Selection:
···
Search code examples
pythondebuggingpysparkipdb

Debugging pyspark in ipdb-fashion


When developing python code, I make use of the package ipdb.

This halts the execution of the python code there, where I have inserted ipdb.set_trace(), and presents me with a python interpreter command line.

However, in the python code that I develop for pyspark, and which I send off using spark-submit, the ipdb package does not work.

So my question is: is there a way, in which I can debug my pyspark code in a manner similar to using the ipdb package?

Note: Obviously, for python code executed on remote nodes, this would not be possible. But when using spark-submit with option --master local[1] I have hopes that it might be possible.

PS. There is a related question, but with a narrower scope, here: How to PySpark Codes in Debug Jupyter Notebook


Solution

  • PYSPARK_DRIVER_PYTHON=ipython pyspark
    
          ____              __
         / __/__  ___ _____/ /__
        _\ \/ _ \/ _ `/ __/  '_/
       /__ / .__/\_,_/_/ /_/\_\   version 2.4.3
          /_/
    
    Using Python version 3.7.1 (default, Jun 16 2019 23:56:28)
    SparkSession available as 'spark'.
    
    In [1]: sc.stop()
    
    In [2]: run -d main.py
    Breakpoint 1 at /Users/andrii/work/demo/main.py:1
    NOTE: Enter 'c' at the ipdb>  prompt to continue execution.
    > /Users/andrii/work/demo/main.py(1)<module>()
    1---> 1 print(123)
          2 import ipdb;ipdb.set_trace()
          3 a = 2
          4 b = 3
    

    or

    In [3]: run main.py
    123
    > /Users/andrii/work/demo/main.py(3)<module>()
          2 import ipdb;ipdb.set_trace()
    ----> 3 a = 2
          4 b = 3
···
Data provided:

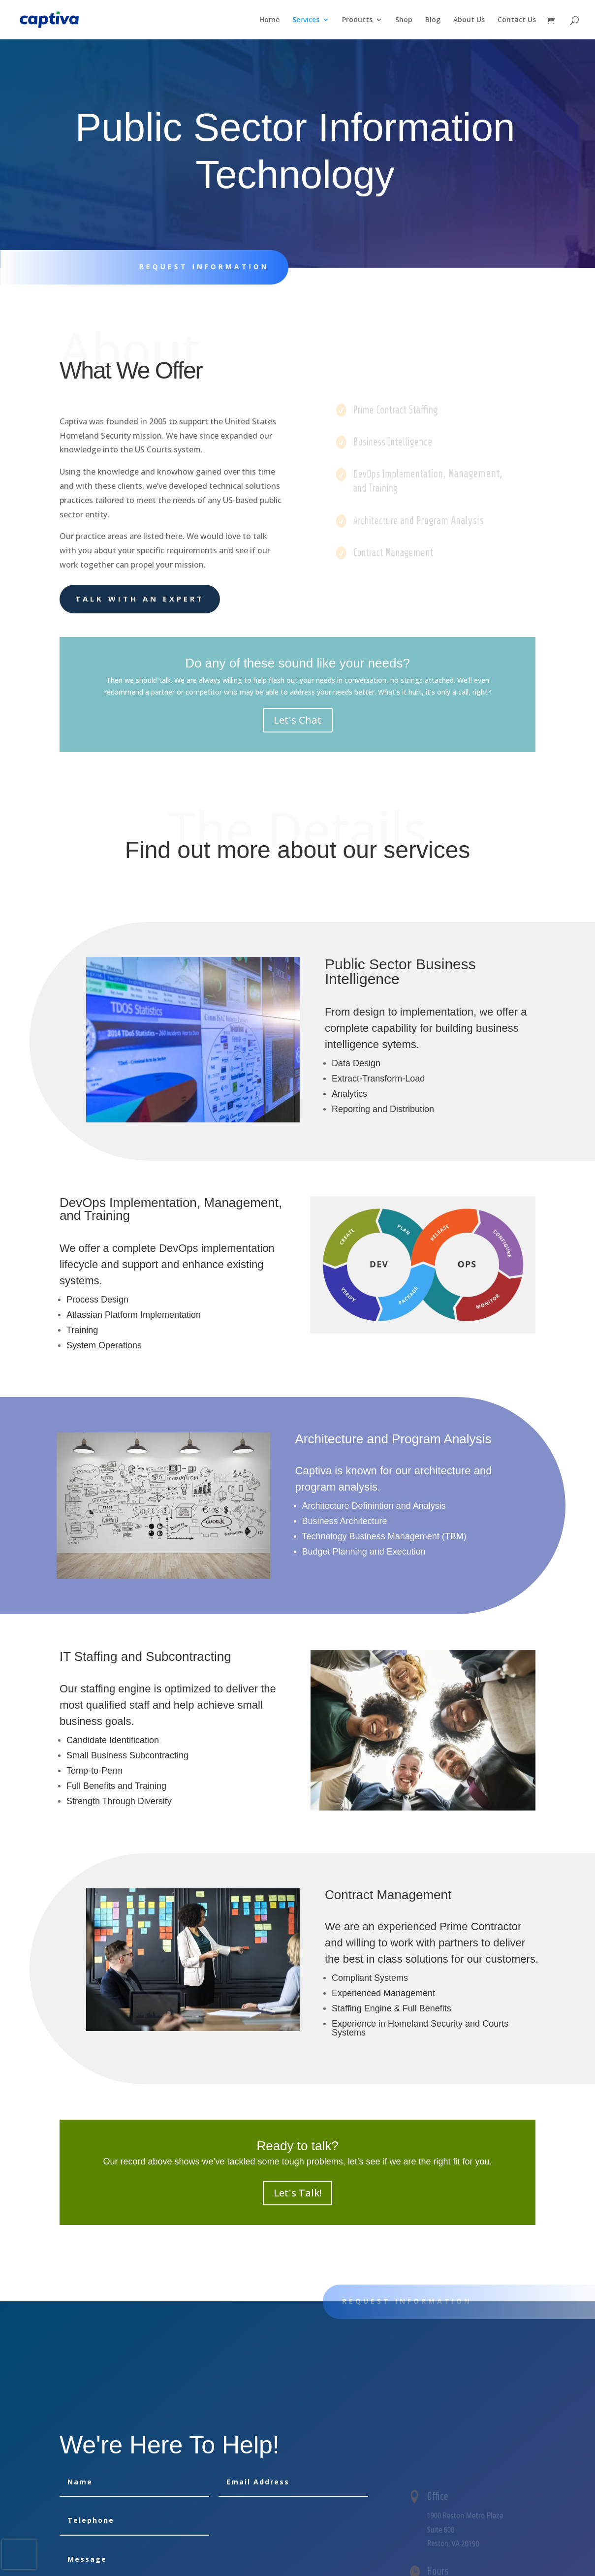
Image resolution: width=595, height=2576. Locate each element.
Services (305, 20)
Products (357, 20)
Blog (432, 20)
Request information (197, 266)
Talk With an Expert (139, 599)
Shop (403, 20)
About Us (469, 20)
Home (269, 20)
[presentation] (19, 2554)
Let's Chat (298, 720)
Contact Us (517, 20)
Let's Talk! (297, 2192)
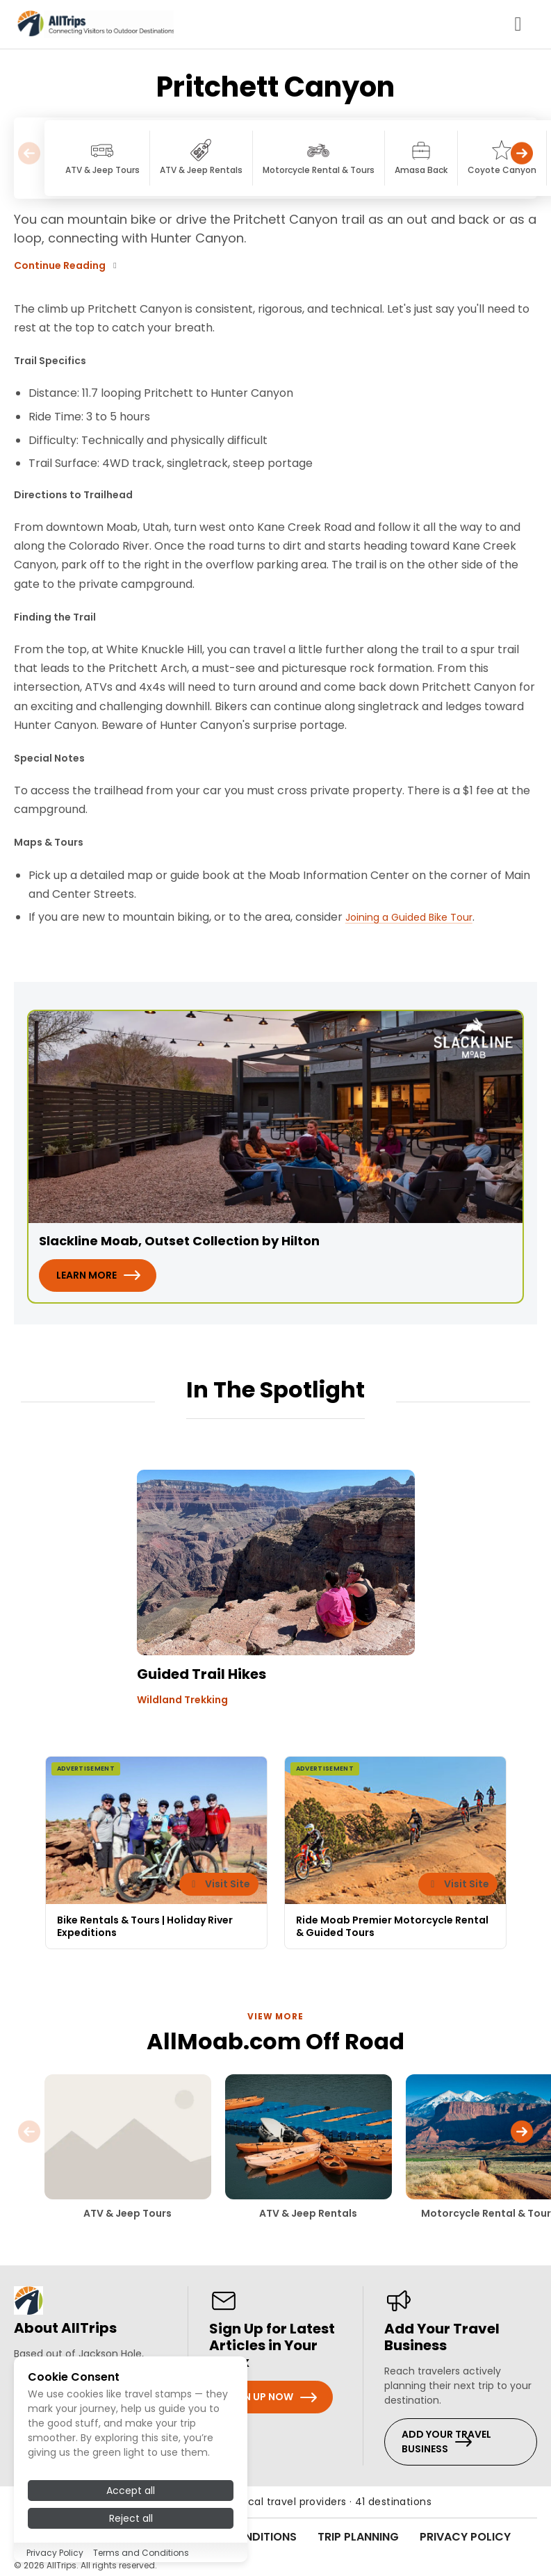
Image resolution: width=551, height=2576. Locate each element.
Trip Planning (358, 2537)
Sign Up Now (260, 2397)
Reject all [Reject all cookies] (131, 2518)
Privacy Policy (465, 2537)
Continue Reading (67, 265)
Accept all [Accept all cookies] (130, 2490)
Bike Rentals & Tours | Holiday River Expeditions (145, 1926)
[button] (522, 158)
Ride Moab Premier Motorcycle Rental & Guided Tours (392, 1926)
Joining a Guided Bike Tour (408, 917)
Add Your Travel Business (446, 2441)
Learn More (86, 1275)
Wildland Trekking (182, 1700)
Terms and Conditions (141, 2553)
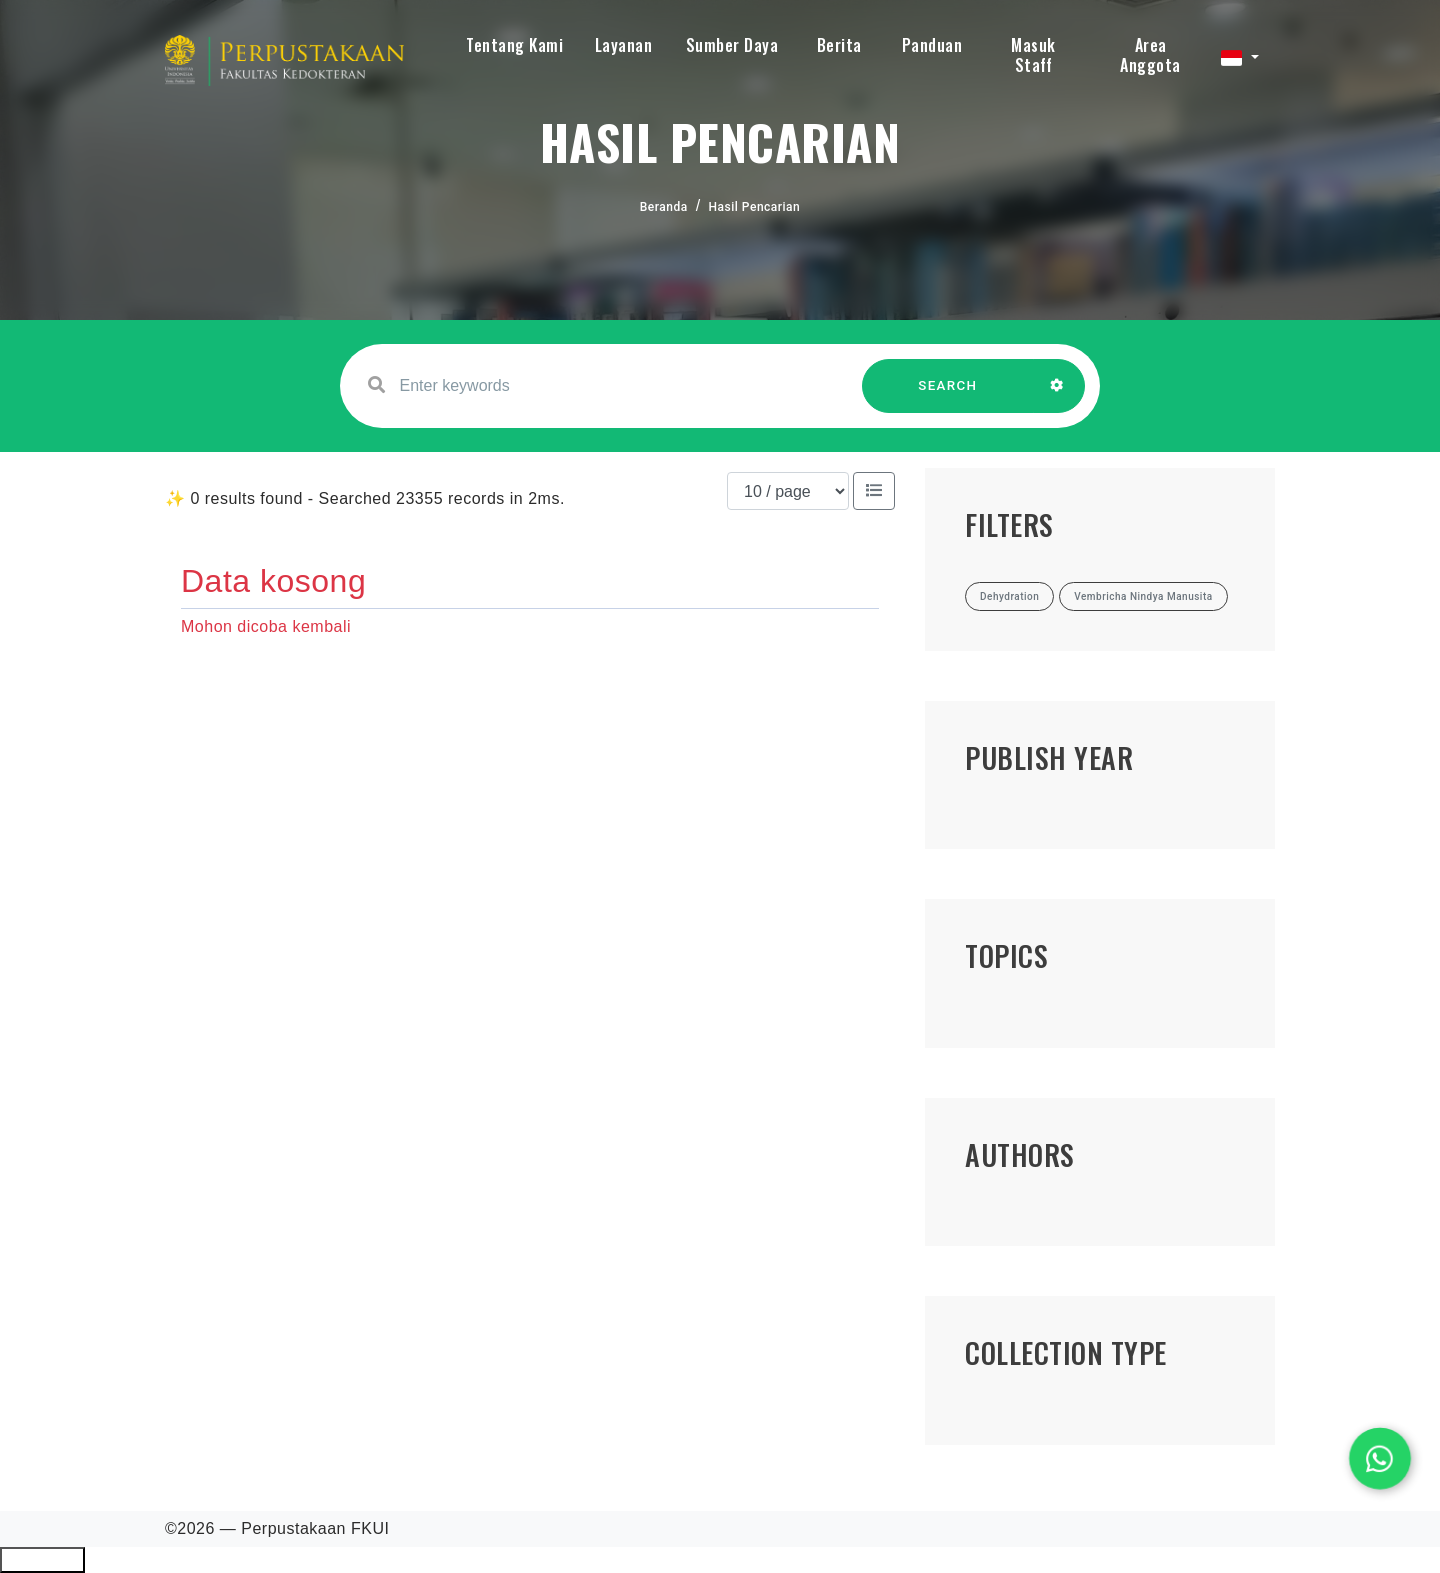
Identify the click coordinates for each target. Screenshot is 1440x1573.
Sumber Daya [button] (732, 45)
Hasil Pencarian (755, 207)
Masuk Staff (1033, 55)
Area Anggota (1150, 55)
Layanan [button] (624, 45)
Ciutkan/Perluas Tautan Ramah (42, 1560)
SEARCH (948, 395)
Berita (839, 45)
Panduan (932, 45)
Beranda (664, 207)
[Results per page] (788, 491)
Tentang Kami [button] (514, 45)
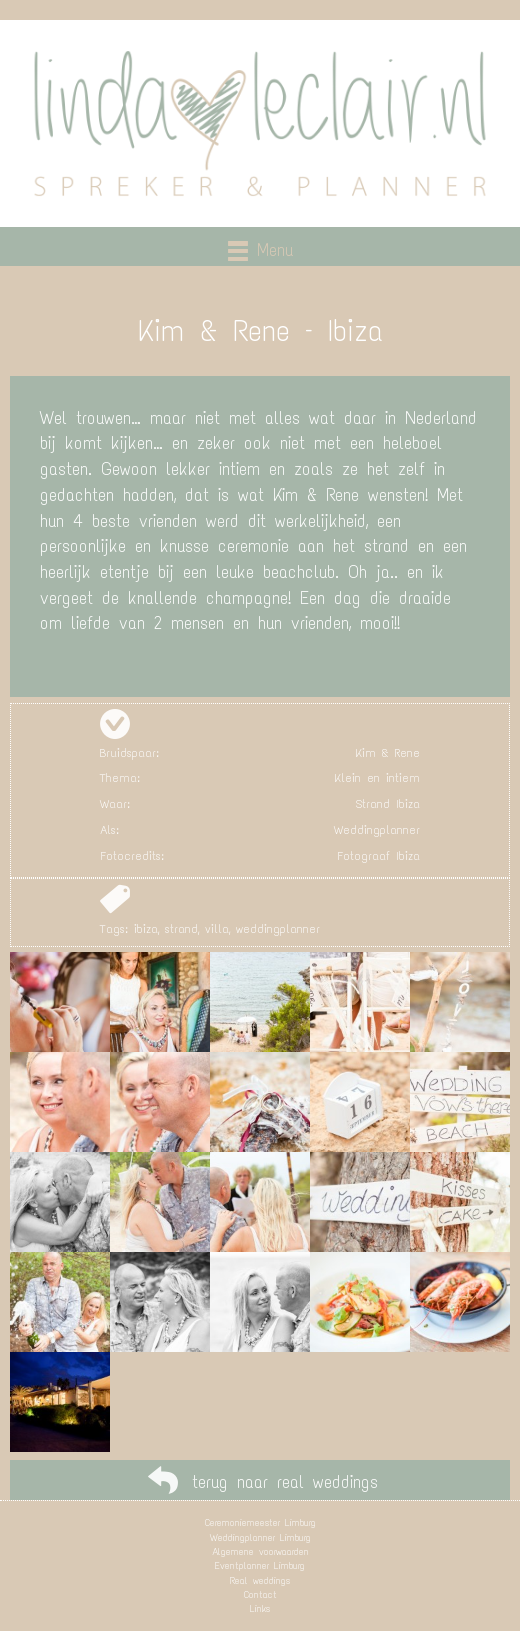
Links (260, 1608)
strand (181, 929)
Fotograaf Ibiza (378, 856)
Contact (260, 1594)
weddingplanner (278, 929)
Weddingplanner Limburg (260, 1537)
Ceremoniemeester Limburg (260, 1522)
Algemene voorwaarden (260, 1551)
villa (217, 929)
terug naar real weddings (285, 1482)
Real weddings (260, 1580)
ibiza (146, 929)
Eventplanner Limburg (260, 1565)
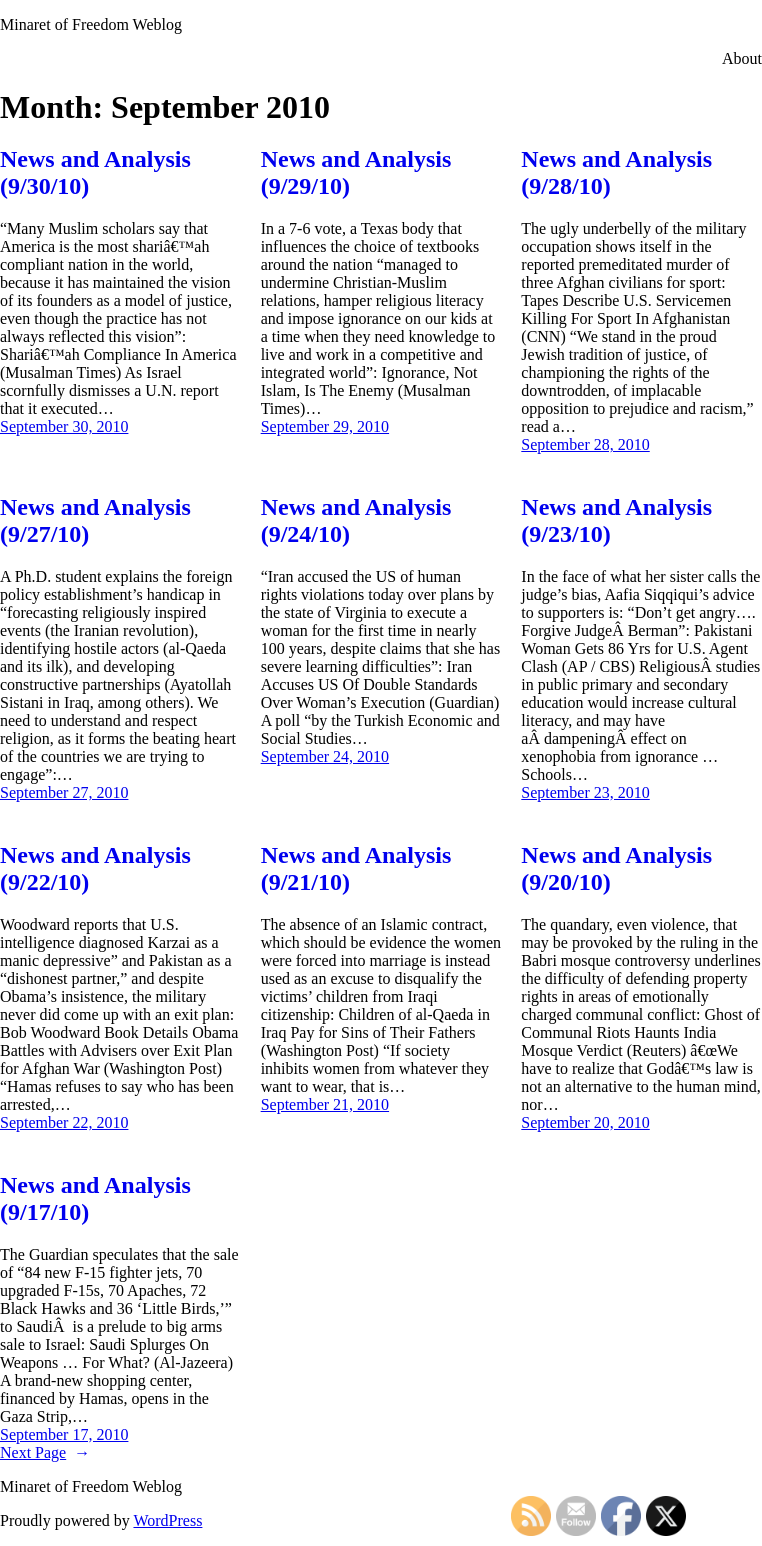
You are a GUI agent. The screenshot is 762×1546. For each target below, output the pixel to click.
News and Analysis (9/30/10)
···
Set tasks:
1) List every command typed at an "In [n]:" prompt in the pyspark debugging thread.
2) Duplicate the part of the pyspark debugging thread starting with "When developing python" and going on through "does not work.".

Written responses:
1)
- sc.stop()
- run -d main.py
- run main.py

2)
When developing python code, I make use of the package ipdb.

This halts the execution of the python code there, where I have inserted ipdb.set_trace(), and presents me with a python interpreter command line.

However, in the python code that I develop for pyspark, and which I send off using spark-submit, the ipdb package does not work.